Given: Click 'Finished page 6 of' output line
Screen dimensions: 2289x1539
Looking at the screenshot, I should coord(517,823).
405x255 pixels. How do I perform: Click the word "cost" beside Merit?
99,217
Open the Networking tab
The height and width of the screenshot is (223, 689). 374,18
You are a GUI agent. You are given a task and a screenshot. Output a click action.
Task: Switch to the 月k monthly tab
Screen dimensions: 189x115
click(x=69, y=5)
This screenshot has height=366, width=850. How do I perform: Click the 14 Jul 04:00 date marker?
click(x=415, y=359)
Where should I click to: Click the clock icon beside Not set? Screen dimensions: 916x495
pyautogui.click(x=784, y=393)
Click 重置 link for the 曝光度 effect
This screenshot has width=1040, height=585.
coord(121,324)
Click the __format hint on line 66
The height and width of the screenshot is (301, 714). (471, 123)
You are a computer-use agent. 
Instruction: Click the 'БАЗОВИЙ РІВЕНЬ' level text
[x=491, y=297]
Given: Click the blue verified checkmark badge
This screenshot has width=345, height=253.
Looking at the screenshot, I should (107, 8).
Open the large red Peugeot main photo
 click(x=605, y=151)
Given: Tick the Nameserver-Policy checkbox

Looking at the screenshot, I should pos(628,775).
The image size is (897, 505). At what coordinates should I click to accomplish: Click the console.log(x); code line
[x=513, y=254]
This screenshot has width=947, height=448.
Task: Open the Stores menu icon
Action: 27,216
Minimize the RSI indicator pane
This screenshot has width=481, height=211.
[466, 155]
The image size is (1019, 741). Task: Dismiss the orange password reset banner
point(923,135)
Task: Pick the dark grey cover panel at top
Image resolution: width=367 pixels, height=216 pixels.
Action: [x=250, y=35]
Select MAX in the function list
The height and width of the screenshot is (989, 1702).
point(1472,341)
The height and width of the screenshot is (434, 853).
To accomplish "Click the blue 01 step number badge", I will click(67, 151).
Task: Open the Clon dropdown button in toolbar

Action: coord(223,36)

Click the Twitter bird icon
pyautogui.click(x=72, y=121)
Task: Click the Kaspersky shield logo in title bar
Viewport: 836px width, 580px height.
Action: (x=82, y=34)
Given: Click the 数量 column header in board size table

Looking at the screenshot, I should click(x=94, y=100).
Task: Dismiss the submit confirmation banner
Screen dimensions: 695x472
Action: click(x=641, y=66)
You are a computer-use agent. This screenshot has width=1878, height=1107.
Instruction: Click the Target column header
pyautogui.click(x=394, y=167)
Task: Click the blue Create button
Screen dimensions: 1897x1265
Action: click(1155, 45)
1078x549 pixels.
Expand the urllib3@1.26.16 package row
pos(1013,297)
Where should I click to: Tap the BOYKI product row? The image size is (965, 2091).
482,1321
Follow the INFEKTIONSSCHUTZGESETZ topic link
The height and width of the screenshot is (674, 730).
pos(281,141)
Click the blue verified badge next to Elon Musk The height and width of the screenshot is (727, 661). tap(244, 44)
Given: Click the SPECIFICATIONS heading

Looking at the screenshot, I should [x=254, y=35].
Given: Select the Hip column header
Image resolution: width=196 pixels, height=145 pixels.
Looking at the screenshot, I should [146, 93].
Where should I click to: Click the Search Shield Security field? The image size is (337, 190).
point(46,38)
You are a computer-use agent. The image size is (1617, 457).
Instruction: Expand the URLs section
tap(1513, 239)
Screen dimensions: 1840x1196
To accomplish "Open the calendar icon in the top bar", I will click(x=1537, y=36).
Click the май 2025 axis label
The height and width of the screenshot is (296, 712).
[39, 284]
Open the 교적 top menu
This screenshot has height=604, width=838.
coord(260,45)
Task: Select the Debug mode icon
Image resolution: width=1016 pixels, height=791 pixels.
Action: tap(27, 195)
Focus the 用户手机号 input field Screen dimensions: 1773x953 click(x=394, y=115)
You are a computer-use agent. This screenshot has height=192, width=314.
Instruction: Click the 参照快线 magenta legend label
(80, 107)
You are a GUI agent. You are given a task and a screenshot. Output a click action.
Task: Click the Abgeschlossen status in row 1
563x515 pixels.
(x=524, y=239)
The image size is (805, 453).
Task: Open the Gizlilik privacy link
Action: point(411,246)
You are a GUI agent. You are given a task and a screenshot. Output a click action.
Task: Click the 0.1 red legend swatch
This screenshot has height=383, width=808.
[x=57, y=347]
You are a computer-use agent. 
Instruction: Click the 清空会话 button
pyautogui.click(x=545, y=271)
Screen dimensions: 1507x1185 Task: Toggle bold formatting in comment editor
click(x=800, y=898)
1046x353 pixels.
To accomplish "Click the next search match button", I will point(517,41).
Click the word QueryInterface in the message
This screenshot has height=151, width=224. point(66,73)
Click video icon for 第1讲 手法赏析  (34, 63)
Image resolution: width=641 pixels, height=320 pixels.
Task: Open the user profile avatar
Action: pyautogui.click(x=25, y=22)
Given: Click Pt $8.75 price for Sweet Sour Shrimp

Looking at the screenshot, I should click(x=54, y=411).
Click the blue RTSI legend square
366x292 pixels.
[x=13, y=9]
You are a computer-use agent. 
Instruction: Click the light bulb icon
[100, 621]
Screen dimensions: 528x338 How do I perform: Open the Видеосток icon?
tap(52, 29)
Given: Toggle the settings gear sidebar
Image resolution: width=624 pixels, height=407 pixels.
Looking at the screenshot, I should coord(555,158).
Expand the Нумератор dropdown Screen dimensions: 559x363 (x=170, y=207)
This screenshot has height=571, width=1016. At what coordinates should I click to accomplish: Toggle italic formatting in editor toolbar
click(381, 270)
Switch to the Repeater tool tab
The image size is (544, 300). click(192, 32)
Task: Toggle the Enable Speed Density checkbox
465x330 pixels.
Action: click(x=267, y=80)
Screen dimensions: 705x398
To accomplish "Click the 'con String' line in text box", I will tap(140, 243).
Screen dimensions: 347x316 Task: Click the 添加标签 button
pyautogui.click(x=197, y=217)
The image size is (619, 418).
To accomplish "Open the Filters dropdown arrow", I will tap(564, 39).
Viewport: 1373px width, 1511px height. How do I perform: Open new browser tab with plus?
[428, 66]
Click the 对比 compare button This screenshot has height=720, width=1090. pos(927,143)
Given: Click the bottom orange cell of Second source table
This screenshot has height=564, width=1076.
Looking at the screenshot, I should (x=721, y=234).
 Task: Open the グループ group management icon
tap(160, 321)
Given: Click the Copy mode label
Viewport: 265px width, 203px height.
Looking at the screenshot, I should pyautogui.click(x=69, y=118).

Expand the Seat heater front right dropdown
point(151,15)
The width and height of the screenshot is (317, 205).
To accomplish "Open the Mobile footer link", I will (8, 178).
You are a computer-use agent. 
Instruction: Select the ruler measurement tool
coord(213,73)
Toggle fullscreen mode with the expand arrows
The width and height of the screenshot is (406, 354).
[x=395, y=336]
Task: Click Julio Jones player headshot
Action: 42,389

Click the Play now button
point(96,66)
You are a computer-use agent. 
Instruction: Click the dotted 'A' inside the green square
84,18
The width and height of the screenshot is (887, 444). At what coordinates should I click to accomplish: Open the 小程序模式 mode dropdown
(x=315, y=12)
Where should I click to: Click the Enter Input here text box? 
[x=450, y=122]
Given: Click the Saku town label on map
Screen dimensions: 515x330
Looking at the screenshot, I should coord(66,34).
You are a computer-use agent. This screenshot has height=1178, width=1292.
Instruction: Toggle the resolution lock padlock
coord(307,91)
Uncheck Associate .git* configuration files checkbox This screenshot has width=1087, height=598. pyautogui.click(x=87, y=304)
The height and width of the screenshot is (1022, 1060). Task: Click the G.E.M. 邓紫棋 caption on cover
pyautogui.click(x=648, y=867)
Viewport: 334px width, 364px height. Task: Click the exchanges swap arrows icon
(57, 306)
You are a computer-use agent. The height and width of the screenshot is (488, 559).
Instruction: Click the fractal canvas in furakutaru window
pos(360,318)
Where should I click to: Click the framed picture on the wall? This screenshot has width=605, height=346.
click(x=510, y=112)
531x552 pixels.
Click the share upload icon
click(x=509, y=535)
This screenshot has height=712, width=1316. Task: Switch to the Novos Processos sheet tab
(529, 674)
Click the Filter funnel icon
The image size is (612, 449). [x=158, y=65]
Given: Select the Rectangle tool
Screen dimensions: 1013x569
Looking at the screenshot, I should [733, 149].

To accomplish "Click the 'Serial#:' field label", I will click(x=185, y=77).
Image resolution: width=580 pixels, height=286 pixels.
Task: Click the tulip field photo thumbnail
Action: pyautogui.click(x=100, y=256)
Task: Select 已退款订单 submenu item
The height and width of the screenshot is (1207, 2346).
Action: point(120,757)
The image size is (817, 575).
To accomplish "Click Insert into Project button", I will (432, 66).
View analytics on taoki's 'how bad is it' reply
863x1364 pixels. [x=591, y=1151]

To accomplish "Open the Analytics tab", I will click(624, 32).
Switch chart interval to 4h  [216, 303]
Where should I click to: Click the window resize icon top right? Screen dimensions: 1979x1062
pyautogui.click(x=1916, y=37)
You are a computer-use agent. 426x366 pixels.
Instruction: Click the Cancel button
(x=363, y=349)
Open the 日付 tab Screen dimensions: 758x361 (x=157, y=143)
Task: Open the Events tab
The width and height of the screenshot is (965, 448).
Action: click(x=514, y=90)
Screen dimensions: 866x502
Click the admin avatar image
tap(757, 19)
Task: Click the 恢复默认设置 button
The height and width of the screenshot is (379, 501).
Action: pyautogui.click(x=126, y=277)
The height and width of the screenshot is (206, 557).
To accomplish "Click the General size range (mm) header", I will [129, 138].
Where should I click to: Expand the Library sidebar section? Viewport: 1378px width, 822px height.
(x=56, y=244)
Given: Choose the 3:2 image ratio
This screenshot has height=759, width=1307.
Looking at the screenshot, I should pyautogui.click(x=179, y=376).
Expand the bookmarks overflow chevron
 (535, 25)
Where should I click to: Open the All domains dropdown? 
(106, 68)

▶ _PROBLEM TO SOLVE_: Extract every line above that contains the string "arrows", and copy each one out in full. Matches are case-sensitive.

▶ _SOLUTION FOR THIS PROBLEM_:
Toggle fullscreen mode with the expand arrows
Viewport: 334px width, 364px height. Task: Click the exchanges swap arrows icon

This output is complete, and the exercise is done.